Not so plain pints

Quench your thirst with a cold beer. Not just any old beer

Quench your thirst with a cold beer. Not just any old beer. Try a wheat brew from Germany, a pale ale from Britain, or a Trappist concoction from Belgium

By the time you read this, we may be in the grip of an icestorm, such are the vagaries of our weather. But, as I write, the temperature is bubbling up around the 22 to 24 degrees mark and everybody is wondering how to keep cool.

What did you drink over the weekend, I asked a wine-loving friend. "Cold beer," he said. "We haven't had a bottle of wine in ages." But it is not just the old reliable beers that Ireland is drinking these days. We have become quite cosmopolitan about our choice of beer. Where once Carlsberg was the height of sophistication, we now tinker with Trappist and abbey beers from Belgium and France; Pils and wheat beers from Germany and the Czech Republic; ales and bitters from Britain; stout and porter from Ireland and elsewhere; pale ales from the US; lime-aided thirstquenchers from Mexico; the list goes on.

In addition, there is the flourishing world of micro-breweries, represented in Ireland by the likes of The Porterhouse chain and the Carlow Brewing Company, which are encouraged by, and an encouragement to, groups such as the real ale movement in Britain.

READ MORE

Once you try beers that go beyond the predictable, it can be a very exciting journey, both culturally and tastewise. Every country boasts its own styles, sometimes slavishly copying some major brand, but more often reflecting local taste.

As we have travelled more in the past decade, we have seen and tasted more. For instance, since the World Cup finals four years ago, Japanese beer holds no terrors. On the other hand, Polish beer is now widely available, reflecting the number of Poles living here. It is a long way from "the pint of plain being your only man . . ." as Myles once wrote.

I'm sure the same man would have enjoyed the prospect of matching beer and food. At a lunch in Dublin recently to mark Heineken's launch of five international beers on the Irish market, Dr George Philliskirk, chief executive of the Beer Academy in the UK, matched a range of dishes with the various beers. It was a bit hit and miss, but when it hit, as when "Smokies", a creamy fish dish, was matched with the German wheat beer Paulaner, it was right on the money.

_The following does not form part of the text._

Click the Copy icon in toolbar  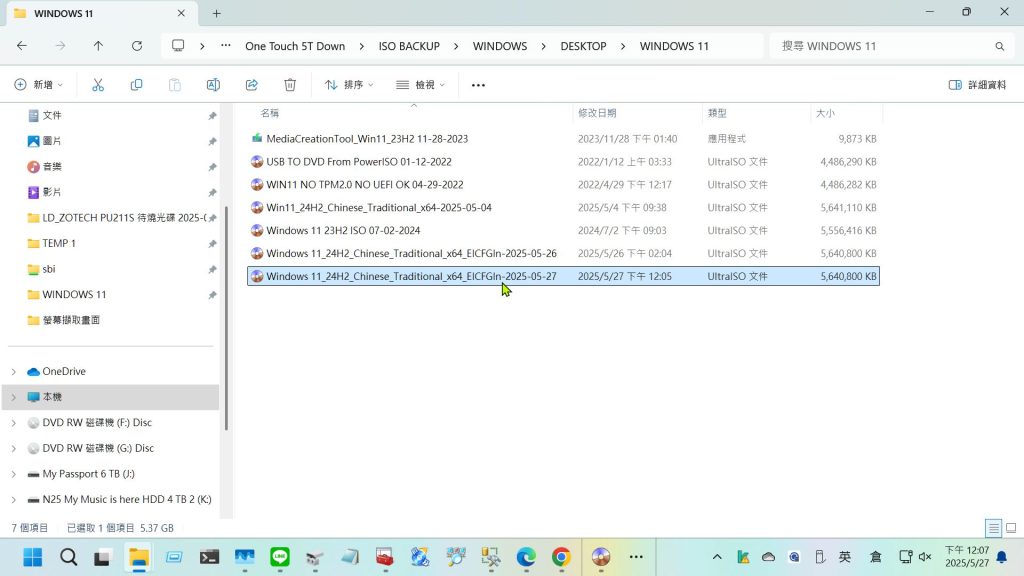136,85
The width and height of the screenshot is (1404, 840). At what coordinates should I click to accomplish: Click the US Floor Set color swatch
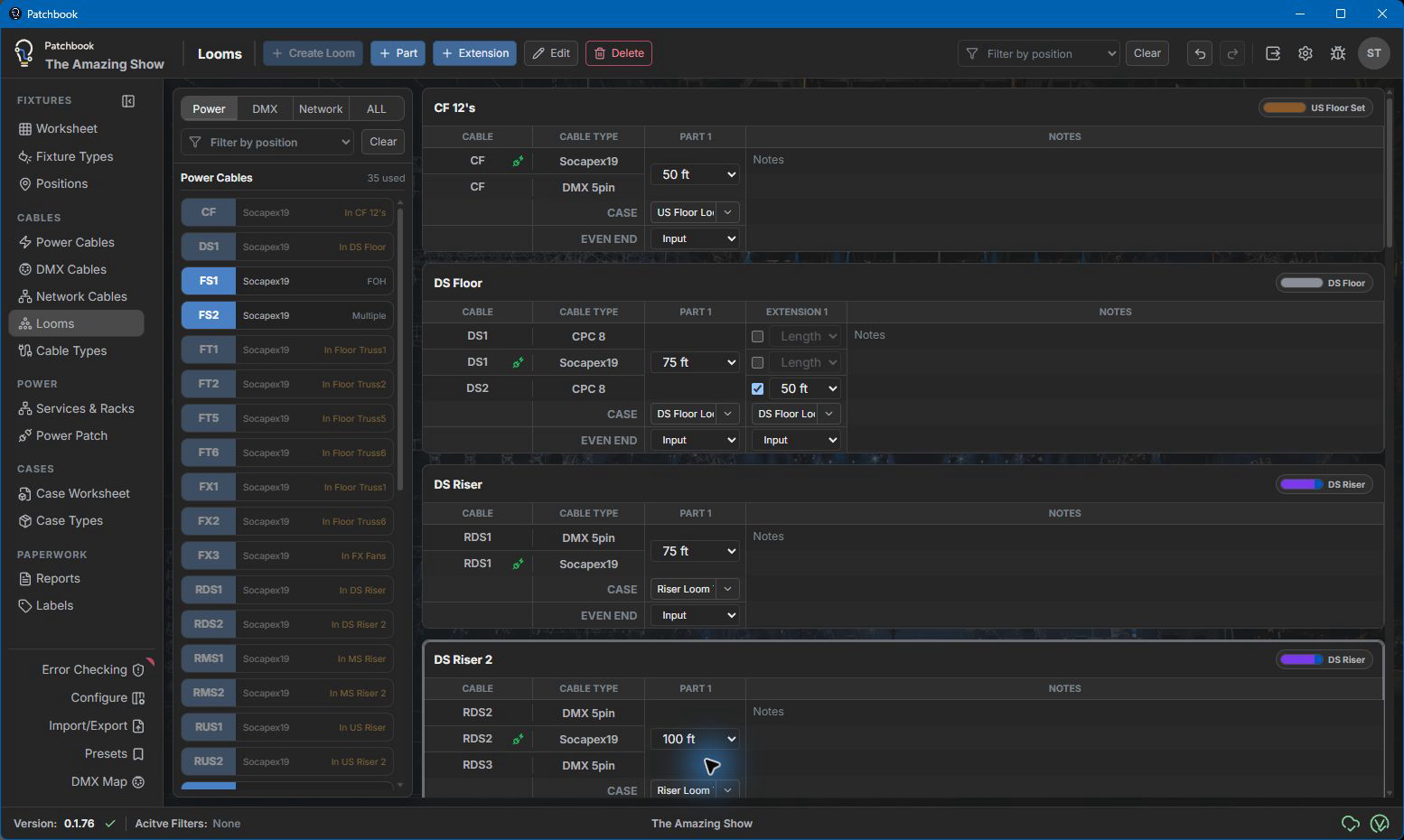coord(1284,107)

Philliskirk also says that the beer belly is a myth. Beer bellies, he says, are not caused by beer - which he says are lower in calories than wine - but by people eating badly when they've had a few beers.

So stick to the pints and forget the nuts, crisps, curries and the like and you'll be svelte, if a little unsteady on your feet. While Dr Philliskirk correctly pointed out that beer was lower in alcohol by volume than wine, we tend to drink a lot more of it at one sitting.

Cooking with beer

Matching food with beer, beyond the inevitable curry, spicy Indian or barbecued whatever, is something of a challenge, but a new book, The Food & Beer Cook Book by Richard Fox (Senate Books, £12.99) offers guidelines. A good Pilsner will meet its match in fish and chips or steak and béarnaise sauce; wheat beers "come into their own with lightly poached salmon"; ales can stand up to the Sunday roast; while Trappist beers, big and complex, go well with "rich chocolate dishes as well as steam puddings". As for porters and stouts, "contrast these dark, chocolatey, roasted brews with shellfish such as oysters or lobster, or serve in port glasses to match up with a rich, bitter chocolate dessert."

As for the recipes - some are fun and some are quite intricate, but generally it is simply a case of beer (well, maybe not a case . . .) with everything, including beer mash, cheesy beer fondue or brownies with cherry beer sauce.